> [CONSIGNE DONNÉE 1]
Recopiez les lignes ci-dessous depuis celle qui contient "You are a computer-use" jusqu'à la dernière ligne, les deux incluses, en remplaçant "red" par "green" et sans rien modifier d'autre.

════════════════

Menu  Cliquez-ici-menu de la revue-                                                                                                 

Lèse-Art Re-Mue

Jean-Paul Gavard-Perret   N °18

 

I

BOB VERSCHUEREN : ETERNITE DE L’EPHEMERE


Bob Verschueren, Fondation Salomon, Alex (France) du 12 mars au 5 mai 2011.


Au sein de l’œuvre de Bob Verschueren tout reste dans le suspens et le précaire. Ceux des matières, comme ceux des couleurs ou du temps. Se rejoignent une forme de diaphanéité et une fragilité de la matière. Dans son atelier ou in situ l’artiste prépare des végétaux selon et comme il l’écrit « une écoute attentive des éléments que je travaille et selon une attitude qui tient compte des structures naturelles ». Il y a de larges feuilles, d’imposantes constructions qui dessinent dans les lieux d’installation des calligraphies insolites. Tout cela attend que le désir de l’artiste s’y accroche le moment venu. Plus que des vestiges de la nature il s’agit de « pierres d’attente » pour un futur plus ou moins immédiat. Et fugitif.


L’univers de l’artiste est devenu au fil du temps un univers végétal. Toutefois il ne s’agit pas d’une végétation à la Greenaway. Chez Verschueren le grouillant crée un étrange magasin de curiosités très agencé et structuré. A la luxuriance verdoyante du paysage extérieur tout en collines fait place à l’intérieur ces éléments qui participent à la création. Passant du dehors au dedans, la nature se transforme en éléments de recueillement. Tirées du rythme des saisons les plantes deviennent bien plus que le prétexte à la « sculpture ». Elles en constituent la matière et les formes et expriment la ténuité de l’être et de l’art en leur perpétuel échange (l’un sans l’autre sont si peu de chose...)

Une expérience sensorielle liée à la trace est toujours présente. L’artiste comprend soudain que derrière la forme il y a la matière. A partir de ce constat tout change.


Le végétal est donc matière de résurrection. Il se mêle aux éléments des anciennes figurations de Verschueren. Cette matière « primitive » est travaillée comme un matériau précieux. Alors que certains artistes (comme Isabelle d’Assignies par exemple) utilise le végétal lorsqu’il arrive au bout de son cycle des saisons. Parfois l’artiste belge préfère ce qui est printanier. Il opte alors pour la tendresse des feuilles fraîches plus que pour la rigidité par exemple dans ses « miniatures végétales ». Mais à l’inverse ses installations qui présentées à la Fondation Salomon sont faites pour la plupart avec des troncs et branches d'arbres qui selon l’artiste « rappelleront bien plus l'hiver que le printemps ». Et d’ajouter « Je dirais plutôt qu'à l'automne, je préfère les quatre saisons! ».


La fantaisie des formes d’un arbre cacochyme, d’un maïs en train de pousser. Il intervient sur ce réel pour lui donner une autre essence vitale et par delà tout prétexte symbolique ou métaphorique. De la nature l’artiste tire donc bien plus qu’un chant du cygne. Refusant un simple embaumement ou une momification il offre de l’éternité à l’éphémère le plus ténu. D’où la sophistication de l’art là où on l’attendait le moins. L’objectif est capital. Il s’agit de conserver à l’objet son désir sans le réduire à une apparence, à une image. Le propos est d’offrir aussi l’intact d’une sensation visuelle quasi primitive. L’artifice de « conservation » est exclu.

════════════════

> [CONSIGNE DONNÉE 2]
Indiquez si chacune des affirmations suivantes concorde avec l'article sur Bob Verschueren. Répondez par oui ou non et citez à l'identique les mots décisifs de l'article : (a) l'exposition de la Fondation Salomon a lieu du 12 mars au 5 mai 2011 ; (b) la végétation de Verschueren est présentée comme une végétation à la Greenaway ; (c) la plupart des installations présentées à la Fondation Salomon sont faites de feuilles fraîches.

[Enregistrements des éléments d'interface]
════════════════

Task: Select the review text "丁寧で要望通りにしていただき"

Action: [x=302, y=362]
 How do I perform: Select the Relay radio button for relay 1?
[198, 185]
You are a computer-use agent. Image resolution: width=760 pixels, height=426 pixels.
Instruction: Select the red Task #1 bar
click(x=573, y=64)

════════════════

> [BONNE RÉPONSE 1]
You are a computer-use agent. Image resolution: width=760 pixels, height=426 pixels.
Instruction: Select the green Task #1 bar
click(x=573, y=64)

> [BONNE RÉPONSE 2]
(a) Oui : « Fondation Salomon, Alex (France) du 12 mars au 5 mai 2011 »
(b) Non : « Toutefois il ne s’agit pas d’une végétation à la Greenaway »
(c) Non : « ses installations qui présentées à la Fondation Salomon sont faites pour la plupart avec des troncs et branches d'arbres »